ACTIVITY: Reproduce exactly the lines from the one containing "Image resolution: width=1312" through the last line of the records below, both included, and nothing else.

Top of THE DATA

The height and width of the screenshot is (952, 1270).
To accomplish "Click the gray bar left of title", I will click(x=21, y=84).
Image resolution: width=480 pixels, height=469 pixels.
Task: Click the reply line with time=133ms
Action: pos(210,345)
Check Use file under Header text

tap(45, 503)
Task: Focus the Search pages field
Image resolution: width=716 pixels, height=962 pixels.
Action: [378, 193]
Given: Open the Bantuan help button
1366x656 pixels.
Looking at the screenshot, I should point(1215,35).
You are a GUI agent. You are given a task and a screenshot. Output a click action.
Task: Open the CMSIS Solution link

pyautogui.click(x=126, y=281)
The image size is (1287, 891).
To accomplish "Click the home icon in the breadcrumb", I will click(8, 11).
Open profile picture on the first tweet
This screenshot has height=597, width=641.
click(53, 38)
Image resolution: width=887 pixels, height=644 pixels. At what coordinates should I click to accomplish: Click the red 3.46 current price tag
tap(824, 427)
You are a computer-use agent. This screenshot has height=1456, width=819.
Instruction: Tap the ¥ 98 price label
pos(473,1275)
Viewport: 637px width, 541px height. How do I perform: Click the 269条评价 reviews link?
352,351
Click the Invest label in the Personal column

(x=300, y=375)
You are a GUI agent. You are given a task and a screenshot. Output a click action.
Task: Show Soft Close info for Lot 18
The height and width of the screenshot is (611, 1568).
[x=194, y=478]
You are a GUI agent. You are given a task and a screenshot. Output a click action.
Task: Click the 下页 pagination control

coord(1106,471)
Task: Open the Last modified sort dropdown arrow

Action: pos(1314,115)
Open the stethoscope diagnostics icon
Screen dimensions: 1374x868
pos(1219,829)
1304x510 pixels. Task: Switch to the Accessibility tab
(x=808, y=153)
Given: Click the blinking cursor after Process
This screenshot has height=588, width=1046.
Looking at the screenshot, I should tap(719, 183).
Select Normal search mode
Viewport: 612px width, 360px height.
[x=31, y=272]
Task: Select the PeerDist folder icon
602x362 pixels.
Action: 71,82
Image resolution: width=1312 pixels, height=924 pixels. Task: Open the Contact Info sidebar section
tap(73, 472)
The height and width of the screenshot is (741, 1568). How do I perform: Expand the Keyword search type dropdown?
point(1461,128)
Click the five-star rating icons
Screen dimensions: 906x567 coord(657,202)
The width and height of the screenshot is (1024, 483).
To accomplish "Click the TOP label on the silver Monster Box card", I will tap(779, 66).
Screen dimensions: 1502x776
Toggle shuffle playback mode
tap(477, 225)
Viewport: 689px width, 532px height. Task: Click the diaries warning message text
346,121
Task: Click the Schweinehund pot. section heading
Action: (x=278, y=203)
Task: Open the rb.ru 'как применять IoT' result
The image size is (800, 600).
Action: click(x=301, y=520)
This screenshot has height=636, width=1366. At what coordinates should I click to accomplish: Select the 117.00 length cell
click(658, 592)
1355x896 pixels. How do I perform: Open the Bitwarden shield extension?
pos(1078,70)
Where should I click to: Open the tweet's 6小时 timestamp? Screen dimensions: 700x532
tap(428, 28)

Bottom of THE DATA

RESPONSE BOX:
Image resolution: width=1312 pixels, height=924 pixels. Task: Open the Contact Info sidebar section
tap(73, 472)
The height and width of the screenshot is (741, 1568). How do I perform: Expand the Keyword search type dropdown?
point(1461,128)
Click the five-star rating icons
Screen dimensions: 906x567 coord(657,202)
The width and height of the screenshot is (1024, 483).
To accomplish "Click the TOP label on the silver Monster Box card", I will tap(779, 66).
Screen dimensions: 1502x776
Toggle shuffle playback mode
tap(477, 225)
Viewport: 689px width, 532px height. Task: Click the diaries warning message text
346,121
Task: Click the Schweinehund pot. section heading
Action: (x=278, y=203)
Task: Open the rb.ru 'как применять IoT' result
The image size is (800, 600).
Action: click(x=301, y=520)
This screenshot has height=636, width=1366. At what coordinates should I click to accomplish: Select the 117.00 length cell
click(658, 592)
1355x896 pixels. How do I perform: Open the Bitwarden shield extension?
pos(1078,70)
Where should I click to: Open the tweet's 6小时 timestamp? Screen dimensions: 700x532
tap(428, 28)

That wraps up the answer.